Producing a professional page layout design is critical to the success of your book. A proper book layout is the result of careful planning, and attention to detail. Choosing the proper page size, font styles, line spacing, and margin settings, are a large part of a book layout, but gaining an understanding of the different parts of a book is where we should start.
Core Matter – The second part of a book is known as the core matter. The core matter is also referred to as the body of the text. When developing a book layout, these are the pages that require most of the attention in regard to choosing font styles, font size, margin settings, and so on.
Back Matter – The third part of a book is known as the back matter. The back matter contains a number of lesser known pages such as the Epilogue, Afterword, and Glossary. The back matter pages are numbered along with the core matter pages using the Arabic numbering rather than the roman numerals used in the front matter. Many books are produced which do not contain any of the back matter pages.
There are a number of software programs which can be used in page layout design. The most common book layout software is Microsoft Word. The software which is best suited for an advanced book layout is Adobe InDesign. This is mainly due to the large number of functions available, and InDesign’s ability to easily handle large files containing several images. The use of InDesign has increased since Adobe made the software available by monthly subscription. Our book layout professionals use Adobe InDesign exclusively for page layout design.
For most types of books, choosing a page size is a simple process. Each genre of book tends to have its common page sizes associated with it. For example, a common page size for a children’s book is the 11” x 8.5” landscape format, while a poetry book will often be printed in the 5.5” x 8.5” page size. If you are planning your book layout in a format larger than the 11” x 8.5” standard size, we would suggest requesting a printing quote to see how an oversize page can affect the price of printing your book.
The most common binding style for many genres of books is the quality softcover format, although the hardcover binding format is most common with family history books, and coffee table style art books. It has become more popular to produce a book both the softcover and hardcover formats at the same time. Producing both binding formats at one time does not require changes being made to the book layout.
Margin setting vary widely depending on whether you are working on a novel, family history, or children’s book. There are standard margin settings which work well for novels, poetry, anthologies, and memoirs, but books which are image intensive such as art books, or children’s books, can include full bleed pages. A full bleed page is one which includes an image or background color printed to the very edge of the page. This type of book layout requires a bleed area be included in the page layout design.
The positioning of the page numbers can vary from book to book. While we recommend the bottom center position on the page, the outside edge of the bottom or top of the page is also used. Page numbering is often split into roman numerals for the front matter pages and Arabic numbering for the core matter and back matter pages. Blank pages, as well as the title page do not contain page numbers.

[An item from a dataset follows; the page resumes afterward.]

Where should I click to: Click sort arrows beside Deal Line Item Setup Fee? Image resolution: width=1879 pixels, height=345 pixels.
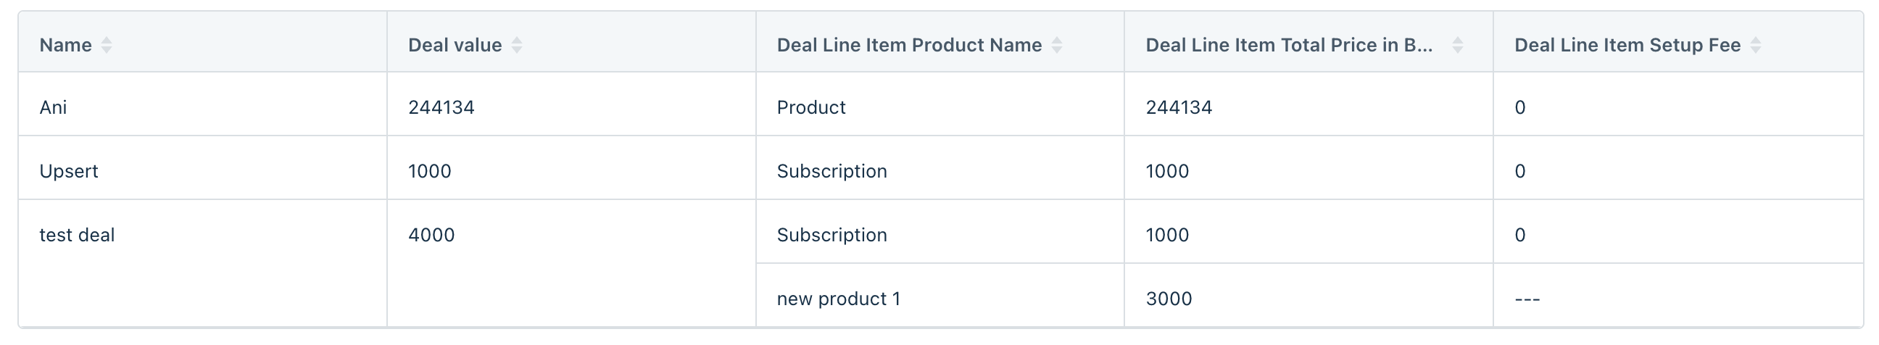[1756, 45]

The header and footer areas of the page are the very top and bottom areas respectively. The header area can contain information such as the chapter title, book title, and page numbers. Information in the header of the page would appear in a different font size as the text in the main area of the page. The footer area should not include footnotes. Footnotes are found just above the footer area.
There are a number of excellent book fonts available, but there are many font styles which are not considered a book font. A true book font is one which is designed to be used in text heavy books without causing eye strain. The shape of the font, whether it is a serif font or not, and its natural line spacing (leading) are combined to determine what is a true book font.
Book font sizes vary from one genre to the next, and can depend on which font style is chosen for the page layout. The smallest book font size used is normally a 10 pt., with the average font size for a text-only book being 12 pt.